| Short problem |
Retype the entries from the line containing "Open the Details page icon" down to the line containing "Instruction: Expand the video to fullscreen", including both of those lines. Leave the pictures out of your copy.
====== Provided records ======
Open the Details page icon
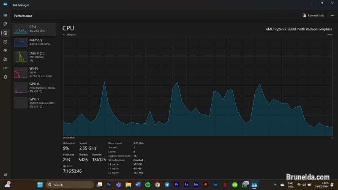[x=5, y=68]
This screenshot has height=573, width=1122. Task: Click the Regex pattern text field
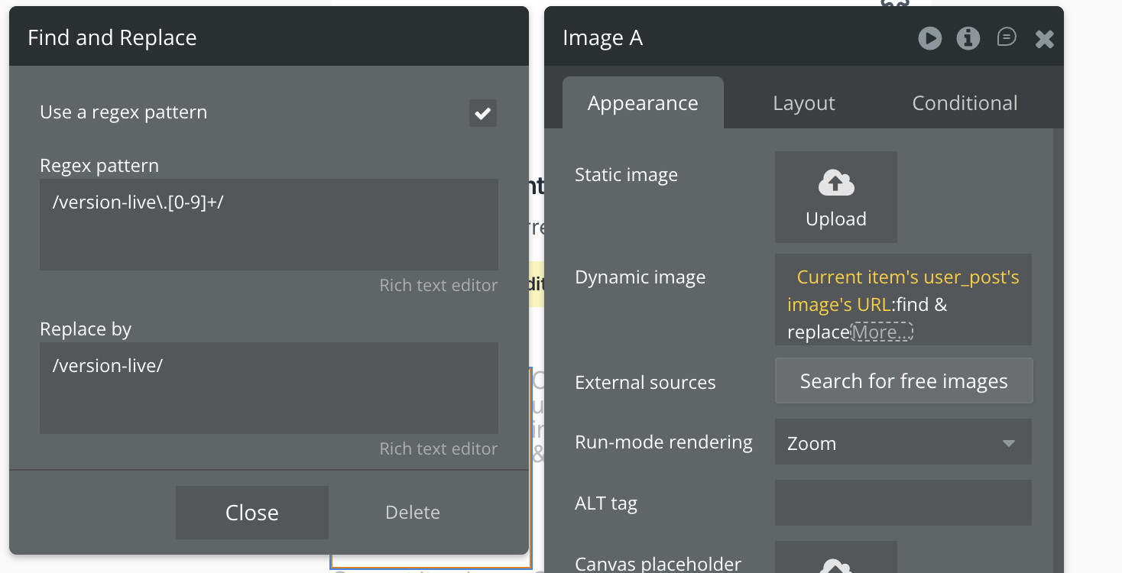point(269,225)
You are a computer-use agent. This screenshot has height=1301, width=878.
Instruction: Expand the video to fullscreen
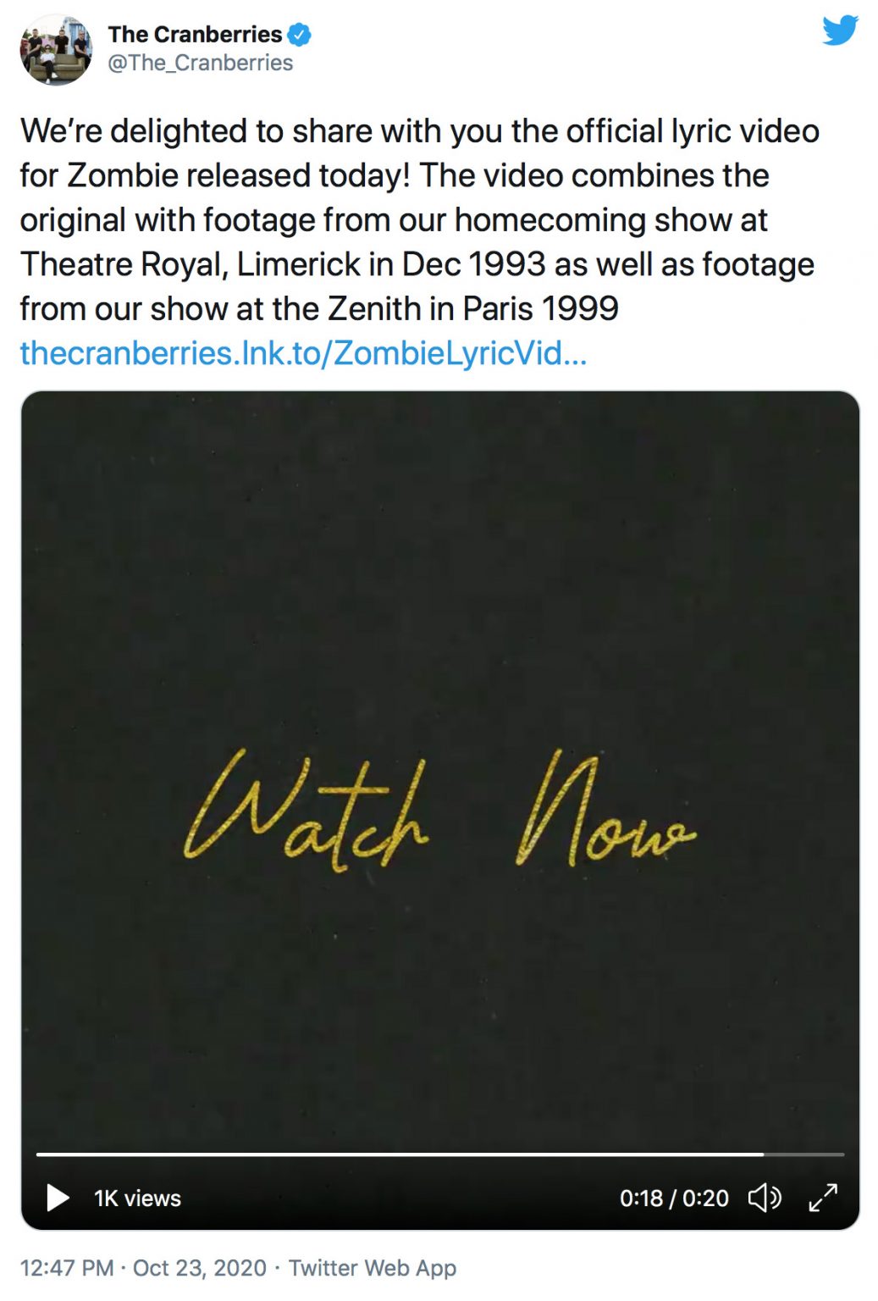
======
====== Provided records ======
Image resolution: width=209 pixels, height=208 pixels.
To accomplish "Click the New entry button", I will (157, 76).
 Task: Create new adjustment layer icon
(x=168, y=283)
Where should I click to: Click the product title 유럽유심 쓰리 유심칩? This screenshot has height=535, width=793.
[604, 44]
======
| The completed task |
Open the Details page icon
[x=5, y=68]
This screenshot has height=573, width=1122. Task: Click the Regex pattern text field
point(269,225)
You are a computer-use agent. This screenshot has height=1301, width=878.
Instruction: Expand the video to fullscreen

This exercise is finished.